## TEXT UNDER STUDY
Personal information
- Born: November 7, 1996 (age 29) Chicago, Illinois, U.S.
- Listed height: 5 ft 10 in (1.78 m)
- Listed weight: 197 lb (89 kg)

Career information
- High school: Curie Metropolitan (Chicago)
- College: McKendree
- NFL draft: 2020 (undrafted)

Career history
- Miami Dolphins (2020)*; San Francisco 49ers (2020); New York Jets (2021)*; New York Giants (2021)*; Carolina Panthers (2021); Seattle Seahawks (2021–2022)*; Washington Commanders (2022)*; Winnipeg Blue Bombers (2023)*; Wrocław Panthers (2024–present);
- * Offseason or practice squad member only

Awards and highlights
- GLVC Special Teams Player of the Year (2019); First-team All-GLVC (2019);

Career NFL statistics
- Games played: 2
- Tackles: 3
- Stats at Pro Football Reference

= Matt Cole =

American football player (born 1996)

## DATA UNDER STUDY
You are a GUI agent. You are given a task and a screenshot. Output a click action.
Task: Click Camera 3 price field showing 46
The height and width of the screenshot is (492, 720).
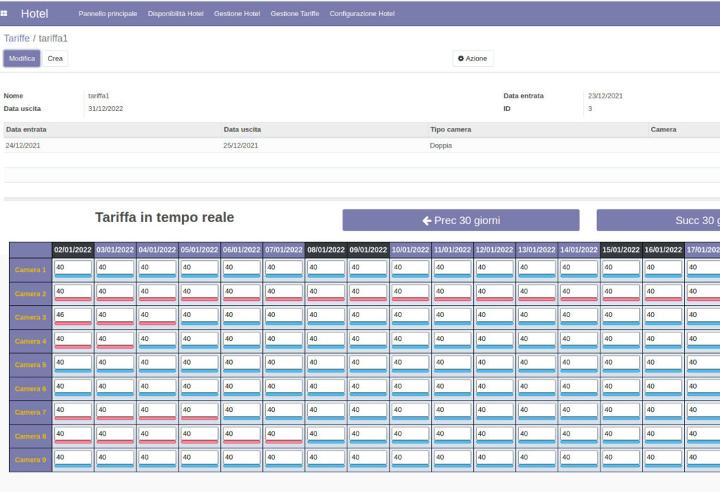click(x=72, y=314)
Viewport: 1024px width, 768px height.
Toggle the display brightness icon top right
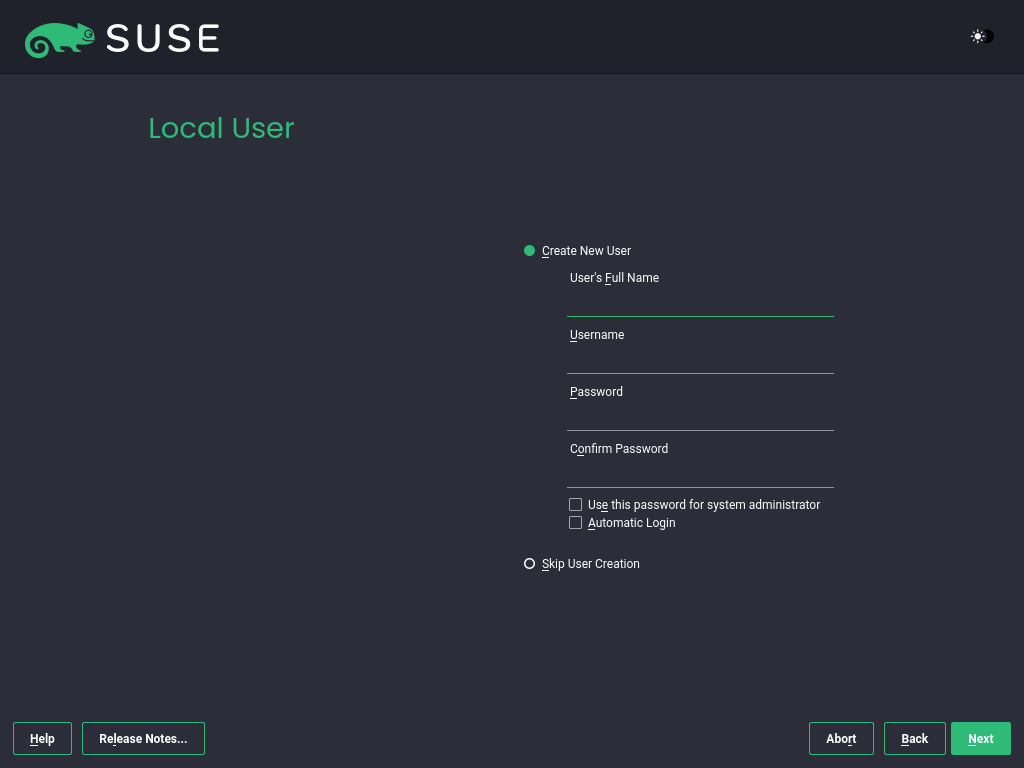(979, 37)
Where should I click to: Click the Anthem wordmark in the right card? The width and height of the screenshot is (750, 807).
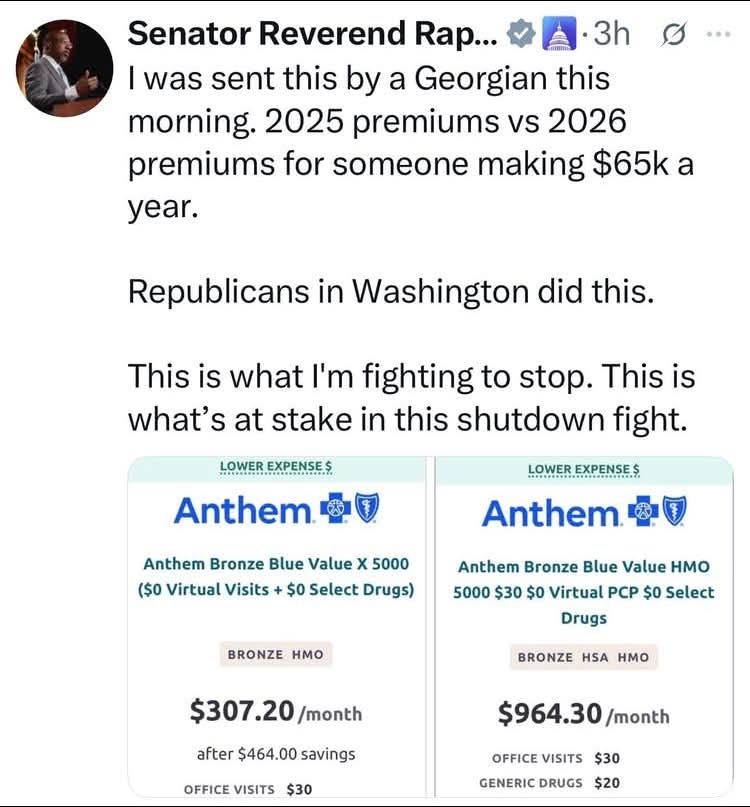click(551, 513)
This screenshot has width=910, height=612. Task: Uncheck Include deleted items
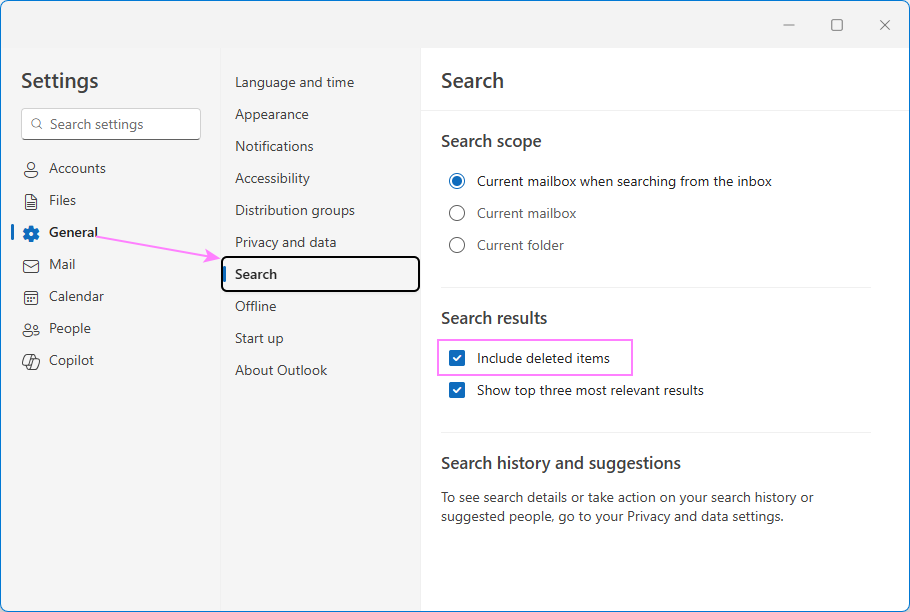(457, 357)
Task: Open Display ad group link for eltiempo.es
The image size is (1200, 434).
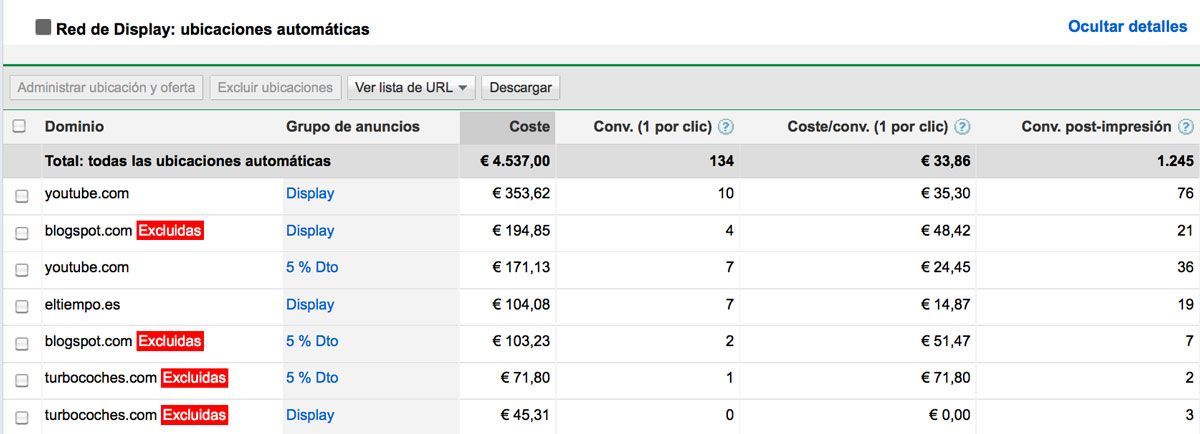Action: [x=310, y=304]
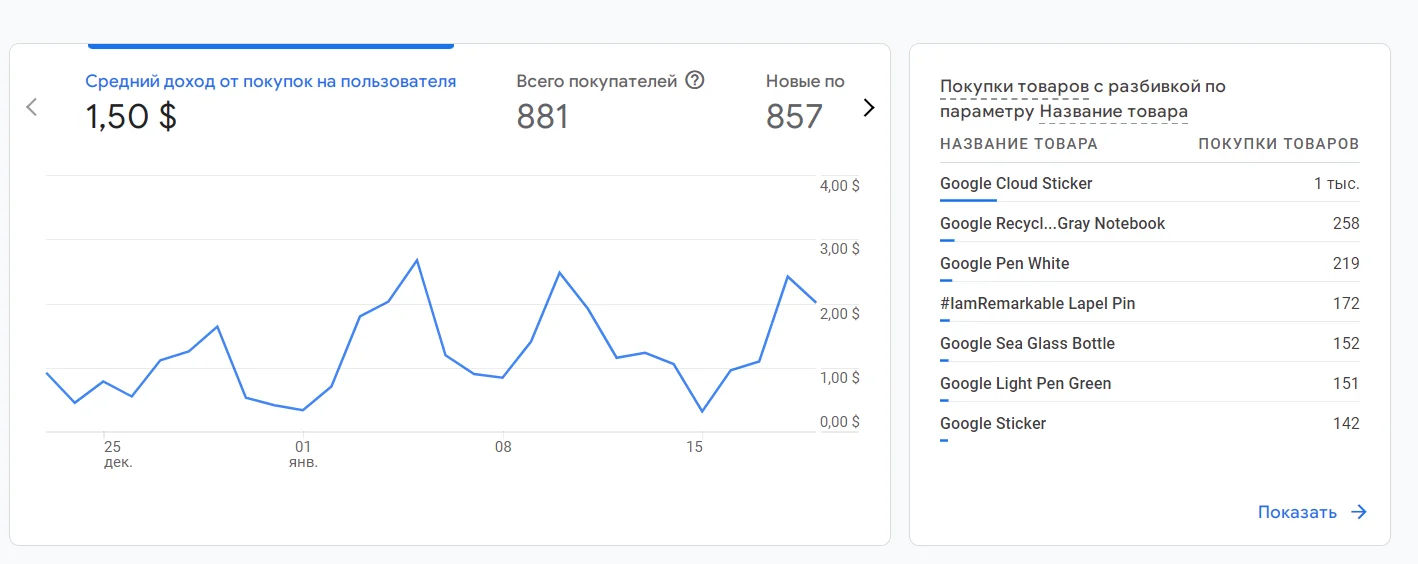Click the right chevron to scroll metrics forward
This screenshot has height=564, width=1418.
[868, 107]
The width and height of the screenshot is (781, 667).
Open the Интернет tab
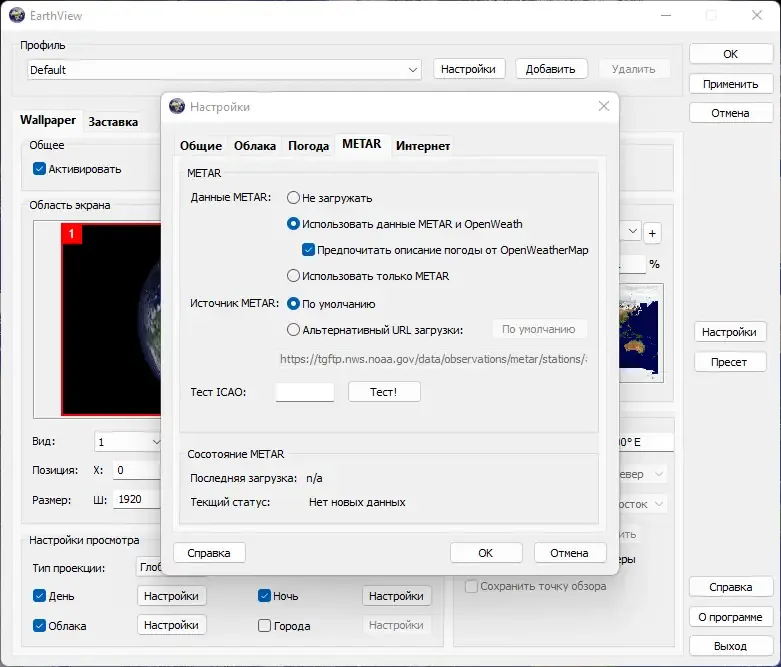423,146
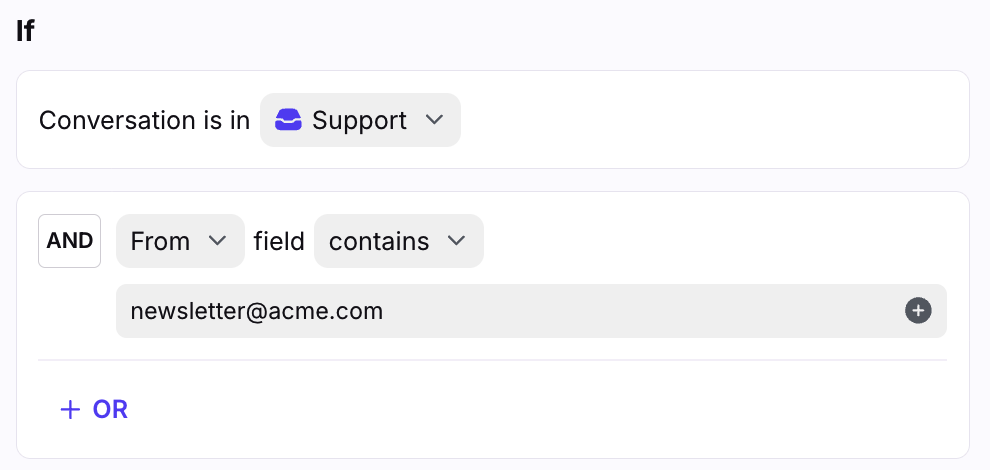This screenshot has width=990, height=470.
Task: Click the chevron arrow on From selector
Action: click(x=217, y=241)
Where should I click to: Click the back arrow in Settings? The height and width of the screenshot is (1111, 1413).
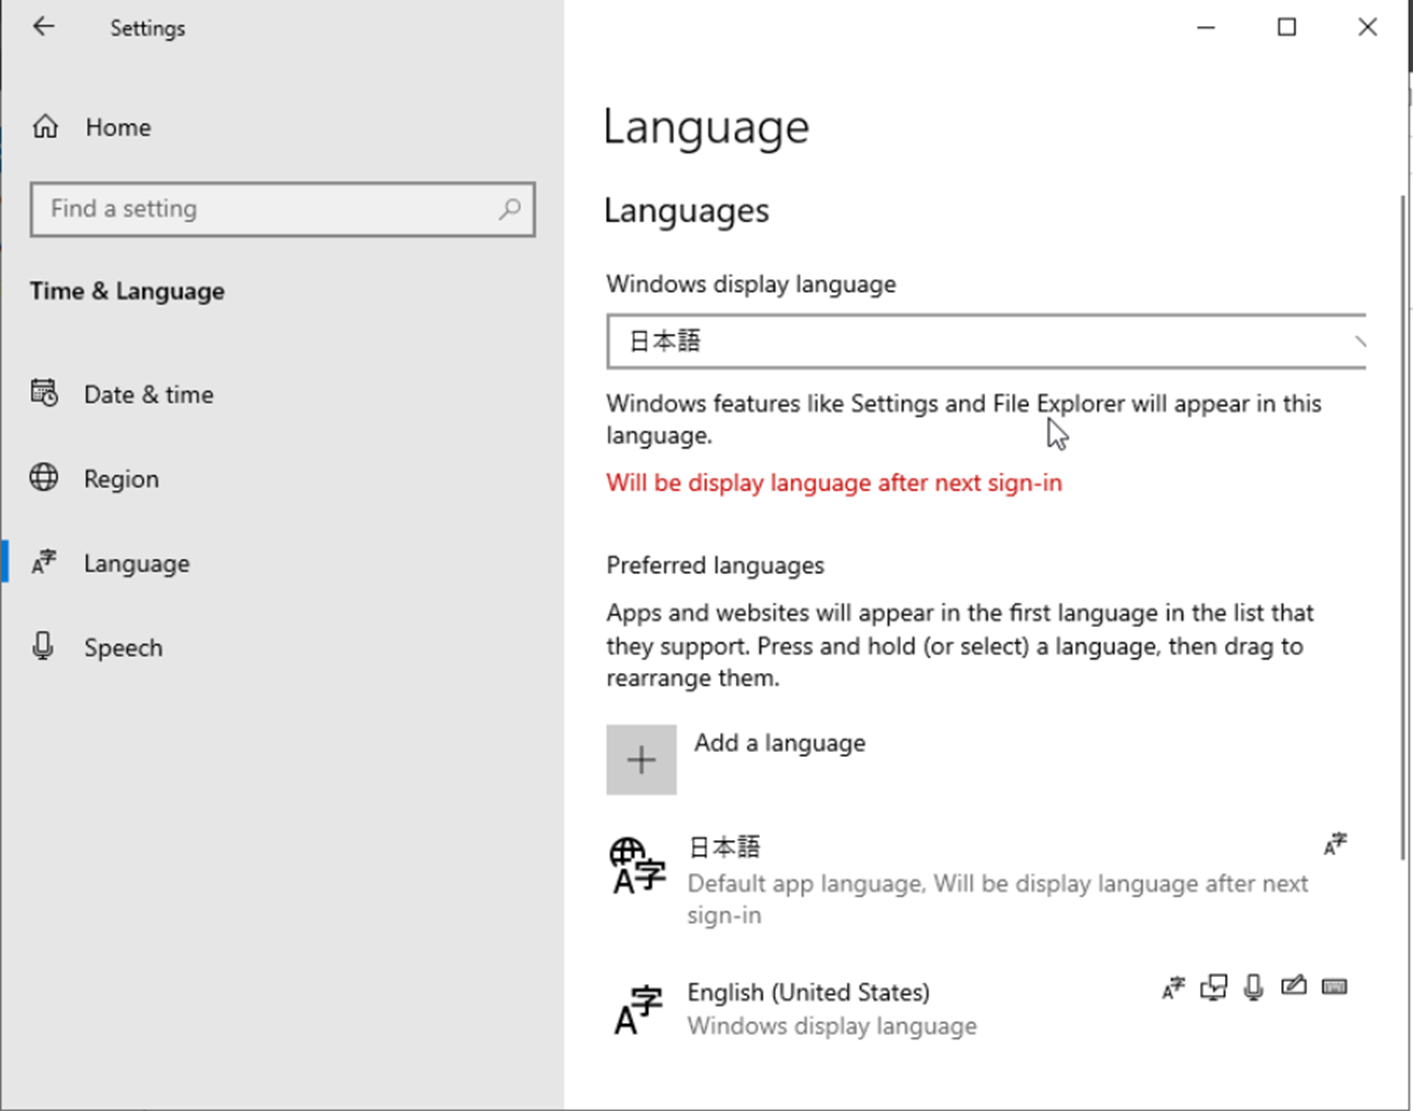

## PROBLEM DESCRIPTION
Answer these from the Matt Cole profile:
1. Which college did he attend?
2. Which team has he played for from 2024 to the present?
3. How many tackles does his NFL record list?

## WRITTEN RESPONSE
1. McKendree
2. Wrocław Panthers
3. 3